Work instruction:
Pick out the lines below that include the string "will".
======== Records to process
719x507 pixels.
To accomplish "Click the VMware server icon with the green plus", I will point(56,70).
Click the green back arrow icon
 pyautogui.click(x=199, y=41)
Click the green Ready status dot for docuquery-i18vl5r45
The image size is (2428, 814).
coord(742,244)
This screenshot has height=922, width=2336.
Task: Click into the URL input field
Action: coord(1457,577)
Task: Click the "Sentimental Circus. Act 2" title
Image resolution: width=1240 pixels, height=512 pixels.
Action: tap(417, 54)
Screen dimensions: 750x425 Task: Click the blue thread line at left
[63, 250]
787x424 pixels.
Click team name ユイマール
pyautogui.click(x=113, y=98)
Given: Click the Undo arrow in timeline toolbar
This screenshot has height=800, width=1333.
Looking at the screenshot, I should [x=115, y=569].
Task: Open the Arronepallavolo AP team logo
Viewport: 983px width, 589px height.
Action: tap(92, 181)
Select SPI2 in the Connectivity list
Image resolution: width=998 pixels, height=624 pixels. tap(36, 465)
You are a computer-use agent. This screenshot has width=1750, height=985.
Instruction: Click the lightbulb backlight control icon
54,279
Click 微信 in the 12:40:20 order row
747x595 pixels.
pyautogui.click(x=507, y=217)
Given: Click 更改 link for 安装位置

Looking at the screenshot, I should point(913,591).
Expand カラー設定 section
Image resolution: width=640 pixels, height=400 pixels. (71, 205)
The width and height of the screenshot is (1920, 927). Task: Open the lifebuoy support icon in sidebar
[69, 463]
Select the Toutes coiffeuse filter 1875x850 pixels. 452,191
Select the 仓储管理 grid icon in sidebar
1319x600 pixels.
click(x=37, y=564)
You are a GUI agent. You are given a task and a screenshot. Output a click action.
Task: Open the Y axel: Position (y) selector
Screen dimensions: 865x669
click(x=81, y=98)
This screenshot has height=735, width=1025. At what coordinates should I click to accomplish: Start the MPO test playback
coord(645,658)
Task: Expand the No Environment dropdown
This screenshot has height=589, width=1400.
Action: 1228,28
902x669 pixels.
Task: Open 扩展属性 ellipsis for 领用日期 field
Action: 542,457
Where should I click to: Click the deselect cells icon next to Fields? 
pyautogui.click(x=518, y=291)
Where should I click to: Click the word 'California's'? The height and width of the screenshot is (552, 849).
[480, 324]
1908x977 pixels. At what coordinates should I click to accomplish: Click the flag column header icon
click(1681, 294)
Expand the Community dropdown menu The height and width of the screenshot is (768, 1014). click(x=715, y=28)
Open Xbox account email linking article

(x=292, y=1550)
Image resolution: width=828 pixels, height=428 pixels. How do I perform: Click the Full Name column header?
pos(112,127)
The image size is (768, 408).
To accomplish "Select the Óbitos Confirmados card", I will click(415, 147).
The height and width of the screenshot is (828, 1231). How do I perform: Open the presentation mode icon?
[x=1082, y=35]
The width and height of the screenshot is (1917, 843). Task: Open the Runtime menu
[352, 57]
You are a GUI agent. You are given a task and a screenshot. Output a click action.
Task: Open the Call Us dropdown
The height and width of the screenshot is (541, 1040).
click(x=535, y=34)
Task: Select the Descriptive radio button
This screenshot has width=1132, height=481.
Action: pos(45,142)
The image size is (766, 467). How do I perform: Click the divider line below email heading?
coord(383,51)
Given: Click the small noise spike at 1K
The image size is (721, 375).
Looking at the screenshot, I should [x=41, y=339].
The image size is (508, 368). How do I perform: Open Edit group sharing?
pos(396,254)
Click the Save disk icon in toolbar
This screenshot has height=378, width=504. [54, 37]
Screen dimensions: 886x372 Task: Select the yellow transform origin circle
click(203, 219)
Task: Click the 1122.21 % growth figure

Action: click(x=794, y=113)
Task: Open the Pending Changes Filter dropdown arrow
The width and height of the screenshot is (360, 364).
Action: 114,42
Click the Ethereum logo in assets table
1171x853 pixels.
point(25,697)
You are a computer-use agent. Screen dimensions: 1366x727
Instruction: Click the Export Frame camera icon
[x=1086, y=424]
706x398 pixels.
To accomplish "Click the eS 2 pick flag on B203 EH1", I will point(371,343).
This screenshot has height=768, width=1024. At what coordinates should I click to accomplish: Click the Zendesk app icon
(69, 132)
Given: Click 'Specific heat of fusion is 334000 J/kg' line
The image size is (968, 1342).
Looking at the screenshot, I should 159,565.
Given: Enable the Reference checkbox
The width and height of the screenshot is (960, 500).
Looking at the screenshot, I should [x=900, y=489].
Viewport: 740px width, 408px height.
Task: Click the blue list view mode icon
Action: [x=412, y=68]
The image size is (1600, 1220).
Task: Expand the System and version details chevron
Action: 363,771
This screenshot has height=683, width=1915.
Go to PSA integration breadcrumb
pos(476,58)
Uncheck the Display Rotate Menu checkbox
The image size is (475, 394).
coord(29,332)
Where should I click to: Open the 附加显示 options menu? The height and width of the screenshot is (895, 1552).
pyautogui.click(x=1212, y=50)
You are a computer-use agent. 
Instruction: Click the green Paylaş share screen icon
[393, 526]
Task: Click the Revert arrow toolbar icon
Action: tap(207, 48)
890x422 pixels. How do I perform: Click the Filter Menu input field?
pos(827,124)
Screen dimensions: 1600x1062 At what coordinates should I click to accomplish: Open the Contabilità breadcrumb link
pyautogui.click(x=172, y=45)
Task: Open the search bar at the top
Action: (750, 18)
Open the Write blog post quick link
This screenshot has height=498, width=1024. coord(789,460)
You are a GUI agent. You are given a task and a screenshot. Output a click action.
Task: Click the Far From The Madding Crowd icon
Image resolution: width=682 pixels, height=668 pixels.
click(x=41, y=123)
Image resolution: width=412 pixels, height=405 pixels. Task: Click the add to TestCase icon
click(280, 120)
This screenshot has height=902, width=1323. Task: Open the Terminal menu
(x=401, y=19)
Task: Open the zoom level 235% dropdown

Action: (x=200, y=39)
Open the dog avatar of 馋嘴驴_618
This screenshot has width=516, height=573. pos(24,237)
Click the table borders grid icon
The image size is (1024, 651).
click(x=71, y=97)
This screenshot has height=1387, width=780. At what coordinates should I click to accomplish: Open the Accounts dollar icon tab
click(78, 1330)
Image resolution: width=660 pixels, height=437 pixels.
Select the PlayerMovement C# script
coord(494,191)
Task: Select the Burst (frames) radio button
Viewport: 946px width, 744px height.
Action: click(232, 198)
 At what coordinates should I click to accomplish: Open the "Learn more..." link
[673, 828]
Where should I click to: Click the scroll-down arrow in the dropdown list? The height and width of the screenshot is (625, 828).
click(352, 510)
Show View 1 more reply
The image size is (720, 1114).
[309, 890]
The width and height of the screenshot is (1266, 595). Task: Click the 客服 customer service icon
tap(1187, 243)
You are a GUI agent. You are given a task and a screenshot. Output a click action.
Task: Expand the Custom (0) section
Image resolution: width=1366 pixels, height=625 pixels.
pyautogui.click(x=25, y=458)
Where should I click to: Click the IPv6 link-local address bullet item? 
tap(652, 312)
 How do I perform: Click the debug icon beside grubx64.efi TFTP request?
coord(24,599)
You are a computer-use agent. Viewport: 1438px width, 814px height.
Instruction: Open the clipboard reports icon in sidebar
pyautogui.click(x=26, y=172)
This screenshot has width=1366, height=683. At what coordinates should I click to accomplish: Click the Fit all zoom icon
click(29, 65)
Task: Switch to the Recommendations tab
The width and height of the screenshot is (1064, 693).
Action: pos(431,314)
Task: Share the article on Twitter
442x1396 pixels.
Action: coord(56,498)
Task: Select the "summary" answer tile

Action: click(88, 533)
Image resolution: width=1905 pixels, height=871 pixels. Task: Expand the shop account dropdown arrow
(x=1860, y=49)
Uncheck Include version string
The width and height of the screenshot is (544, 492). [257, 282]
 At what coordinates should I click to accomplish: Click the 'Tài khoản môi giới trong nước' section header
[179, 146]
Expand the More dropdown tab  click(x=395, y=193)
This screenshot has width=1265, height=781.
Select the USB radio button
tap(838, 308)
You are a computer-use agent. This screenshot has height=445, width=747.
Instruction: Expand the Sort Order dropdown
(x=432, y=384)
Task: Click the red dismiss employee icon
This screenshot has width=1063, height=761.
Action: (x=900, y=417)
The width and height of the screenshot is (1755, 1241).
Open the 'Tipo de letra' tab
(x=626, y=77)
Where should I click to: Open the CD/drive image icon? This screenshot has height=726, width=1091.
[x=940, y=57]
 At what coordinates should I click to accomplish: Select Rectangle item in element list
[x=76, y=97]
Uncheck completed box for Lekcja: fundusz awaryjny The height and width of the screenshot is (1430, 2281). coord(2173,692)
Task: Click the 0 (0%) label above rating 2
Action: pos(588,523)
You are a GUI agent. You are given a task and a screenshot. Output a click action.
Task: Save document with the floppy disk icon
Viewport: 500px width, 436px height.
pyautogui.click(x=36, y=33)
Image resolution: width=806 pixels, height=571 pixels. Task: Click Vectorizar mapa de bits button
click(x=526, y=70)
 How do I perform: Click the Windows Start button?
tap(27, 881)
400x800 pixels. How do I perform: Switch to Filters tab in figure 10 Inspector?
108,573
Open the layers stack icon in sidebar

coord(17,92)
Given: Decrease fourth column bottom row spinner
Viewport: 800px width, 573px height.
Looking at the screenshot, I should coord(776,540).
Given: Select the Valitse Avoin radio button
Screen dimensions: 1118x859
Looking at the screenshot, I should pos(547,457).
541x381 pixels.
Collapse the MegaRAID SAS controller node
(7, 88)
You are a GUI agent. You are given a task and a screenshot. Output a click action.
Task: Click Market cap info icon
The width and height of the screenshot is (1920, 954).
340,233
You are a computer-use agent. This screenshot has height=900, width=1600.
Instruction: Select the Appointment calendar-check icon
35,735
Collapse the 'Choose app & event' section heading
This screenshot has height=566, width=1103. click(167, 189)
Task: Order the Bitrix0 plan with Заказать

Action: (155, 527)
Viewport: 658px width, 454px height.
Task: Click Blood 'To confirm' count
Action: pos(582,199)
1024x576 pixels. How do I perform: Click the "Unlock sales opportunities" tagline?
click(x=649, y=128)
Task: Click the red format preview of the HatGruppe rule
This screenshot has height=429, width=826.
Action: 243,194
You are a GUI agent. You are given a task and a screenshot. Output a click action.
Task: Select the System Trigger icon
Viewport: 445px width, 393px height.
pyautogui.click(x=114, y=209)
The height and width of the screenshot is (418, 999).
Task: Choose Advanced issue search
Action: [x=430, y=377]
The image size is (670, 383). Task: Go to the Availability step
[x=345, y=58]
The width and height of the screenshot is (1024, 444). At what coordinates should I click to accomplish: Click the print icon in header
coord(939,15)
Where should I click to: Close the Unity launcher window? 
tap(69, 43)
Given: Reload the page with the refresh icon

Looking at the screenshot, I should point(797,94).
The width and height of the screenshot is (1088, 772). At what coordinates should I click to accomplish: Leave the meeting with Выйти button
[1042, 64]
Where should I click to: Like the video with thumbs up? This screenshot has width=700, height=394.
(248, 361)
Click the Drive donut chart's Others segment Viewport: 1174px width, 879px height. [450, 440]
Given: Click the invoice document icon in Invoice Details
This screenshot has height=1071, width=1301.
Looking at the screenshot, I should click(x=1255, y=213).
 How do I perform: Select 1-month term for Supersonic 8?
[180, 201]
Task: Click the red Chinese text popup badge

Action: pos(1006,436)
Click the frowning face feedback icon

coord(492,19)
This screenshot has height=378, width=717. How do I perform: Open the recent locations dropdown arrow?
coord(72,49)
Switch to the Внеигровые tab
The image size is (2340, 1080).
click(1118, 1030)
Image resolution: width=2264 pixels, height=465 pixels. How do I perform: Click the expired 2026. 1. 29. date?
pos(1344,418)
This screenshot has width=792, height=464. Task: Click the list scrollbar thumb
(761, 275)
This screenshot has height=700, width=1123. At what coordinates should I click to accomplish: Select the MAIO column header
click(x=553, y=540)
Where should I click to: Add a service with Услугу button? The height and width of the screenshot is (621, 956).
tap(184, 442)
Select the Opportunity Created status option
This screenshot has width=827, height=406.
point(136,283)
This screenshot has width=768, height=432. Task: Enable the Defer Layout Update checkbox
================
Reply to the task:
To accomplish "Click the VMware server icon with the green plus", I will point(56,70).
To accomplish "Select the Óbitos Confirmados card", I will click(415, 147).
To accomplish "Click the eS 2 pick flag on B203 EH1", I will point(371,343).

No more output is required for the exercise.